I was astonished that an experienced RO at a facility that had protons available, would not recommend protons, but that's what he did. One thing he mentioned was that although protons theoretically appear to not damage normal tissue on the way to the target cancer, the proton has an effect on other particles to get them on the way to causing problems the therapy hasn't been studied deeply enough to figure out.

Protons are a form of external beam therapy, as are photons. I became more interested in internal beam therapy, i.e. brachytherapy. The radiation source is placed right inside the target, i.e. the prostate or semincal vesicles, etc., either temporarily or permanently. Brachytherapy can deliver a higher total dose to the target area than any other RT. There is a lot of data supporting the idea that the higher the total dose that is administered to the target, the higher the likelihood of a kill.

The TRIP study supports the idea that if the local cancer source, the prostate, is blasted with more than 200 gray, the treatment failure rate is lower over a longer period than any external beam therapy alone can achieve. (The higher than 200 gray is achieved by adding a brachytherapy boost in addition to an EBRT).
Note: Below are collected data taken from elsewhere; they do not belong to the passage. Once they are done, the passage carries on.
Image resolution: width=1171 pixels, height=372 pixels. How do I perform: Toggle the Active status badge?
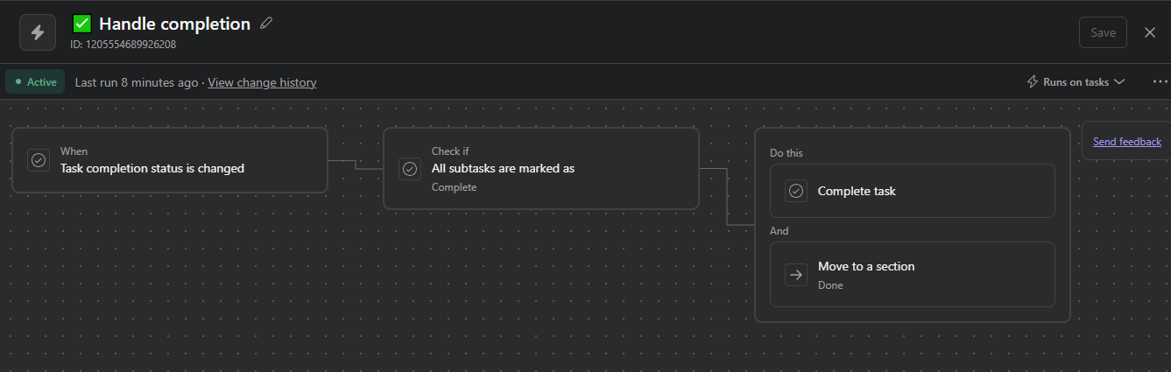point(36,82)
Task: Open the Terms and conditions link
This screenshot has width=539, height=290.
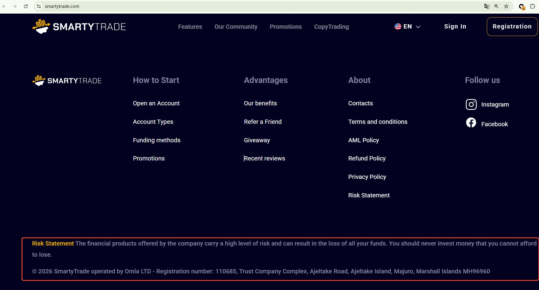Action: pyautogui.click(x=378, y=122)
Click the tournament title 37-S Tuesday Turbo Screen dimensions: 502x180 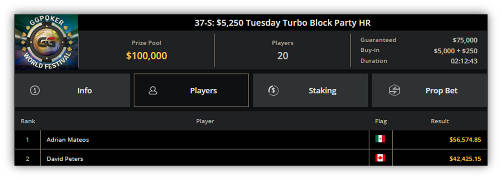(283, 23)
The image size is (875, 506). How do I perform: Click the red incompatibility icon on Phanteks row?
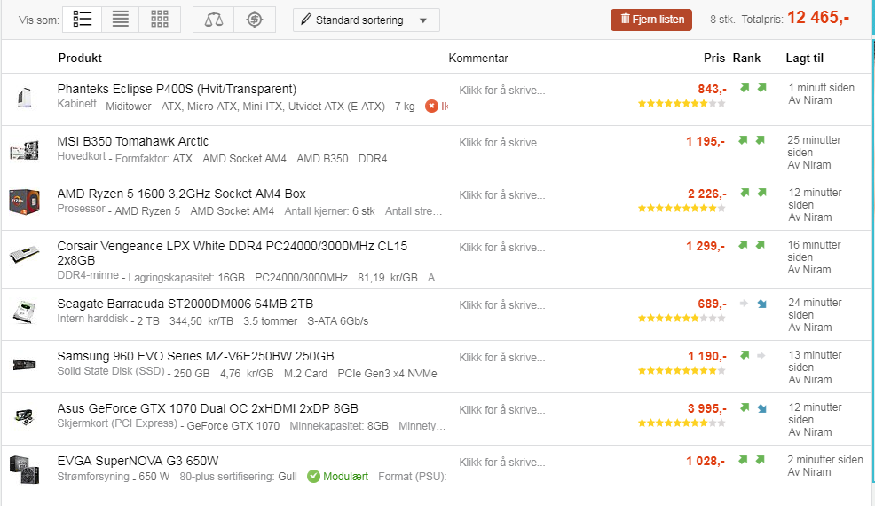(x=431, y=107)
I concluded that what matters more than theoretical descriptions of relative advantage is the data on outlook. I was surprised that there are many different ways to figure out what the outlook is. A common way is long term survival. Two treatments are compared and pronounced roughly equal in terms of survival at 5 or 10 years. What is left out is that one treatment might require less salvage therapy afterwards than another, which could be crucial to a patient's analysis, i.e. what is my quality of life going to be?